One of the frequent complaints from people starting any sort of a low carb diet is flat out palate fatigue. When you consider the degree to which the standard diet in the western world is centered around abundant carbohydrates of all types, it makes sense that a new low carb dieter would feel like they had been set adrift.
To a certain extent, it also results from our heavy reliance on “convenience foods” — things out of a box. If you truly want to keep your carbohydrate intake low, it forces you out of the center of the grocery store where all those processed foods reside. Those foods are formulated against a measurement the food industry calls “the bliss point”, the point where foods are irresistable and addictive. When you take those things away, it is easy to get bored from lack of taste stimulation in your meals.
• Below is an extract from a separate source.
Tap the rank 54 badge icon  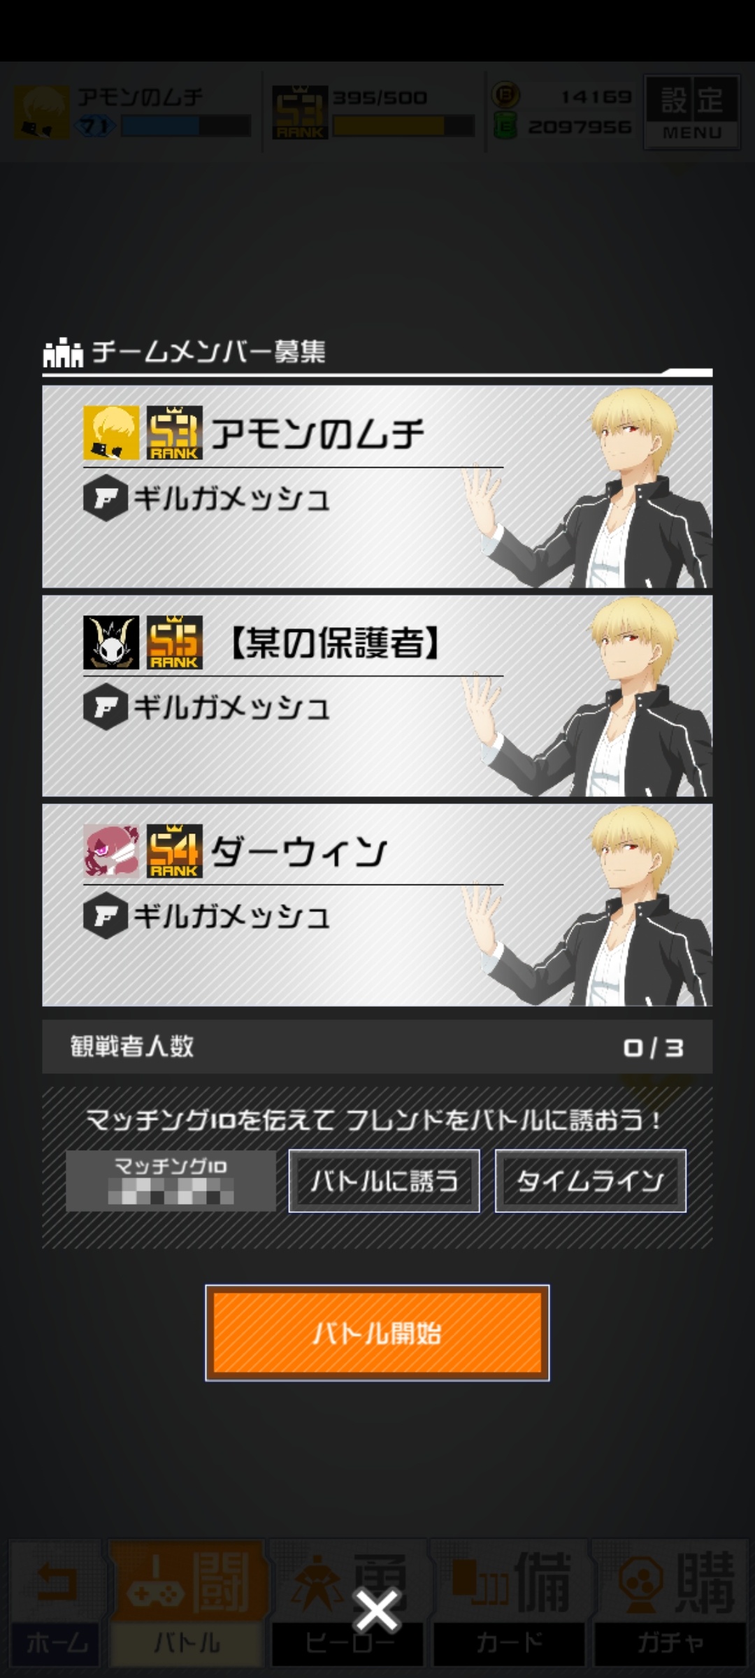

The longstanding reliance on convenience foods also has created a secondary problem over time. People have gourmet tastes in food from the abundant “food porn” in all forms of media, but never have never acquired the requisite cooking skills needed to make those dishes for themselves. Low carb and keto diets at their best are based upon whole, real foods and minimal processing. It is a requirement to do a lot of your own cooking. People do ok for a while, but the meal simplicity as far as flavor goes has the potential to become monotonous.
People immersed in the western food culture can have a hard time imagining flavorful eating without the benefit of carbs and processed foods. The good news is that there are ready-made solutions awaiting us in other ethnic cuisines.
One such solution comes in the form of Indian curry powder. While many of us would think of “curry” as one flavor, it really is a catch-all term for a powerfully flavored spice blend designed to be a shortcut in cooking. Each home cook has a favorite blend that is kept on hand and used to flavor all manner of foods and especially vegetables. Palate fatigue resolved.
There are certainly a lot of pre-mixed spice blends available on supermarket shelves. There are lot of problems with these, though. Most come bulked out with an excessive amount of salt. While there is no problem with salt, particularly on a low carb diet, it gives you the illusion you are getting more product than you actually are since salt is very cheap. They can often be a dumping ground for old, low quality spices. Finally, surprise surprise, sugar is also hiding under many different names in a lot of cases. Bliss point food formulation lurks everywhere.
It makes a lot more sense to make your own “curry” blends at home. That could be an actual curry, like the Madras-style Mild Curry Powder in this post, which I keep in large quantity in my own pantry. It could also be a pre-mixed BBQ rub or a spice blend for making “pumpkin spice everything” in the fall. The idea is that you make an advance investment in taking one step towards meal completion for every meal you use it in until it’s gone. It’s a tremendous time savings and one that I appreciate as a busy parent who still chooses to cook from-scratch meals at home.
An additional advantage is that in blending your own spices, you can hone them to your tastes and preferences while keeping an eye on quality. Having a toddler means we typically have to tone down the spice level for family meals. I like my Madras-style mild curry powder more on the “warming” side as far as the spice blend. Both of those are incorporated into the construction of our family “curry” powder. As always, experiment with what you like! There are no wrong answers.
Madras-Style Mild Curry Powder
- 1 tbsp turmeric
- 2 tsp ground coriander
- 2 tsp ground cumin
- 1 1/2 tsp ground cinnamon
- 1 tsp yellow mustard
- 1 tsp fenugreek
- 1/4 tsp ground cardamom
- 1/2 tsp ground cloves
- 1/2 tsp nutmeg
- 1 tsp black pepper
- 1 tsp ground ginger
- 1 tsp paprika
Grind all spices together in a spice grinder and seal in an airtight container (preferably glass) for up to six months.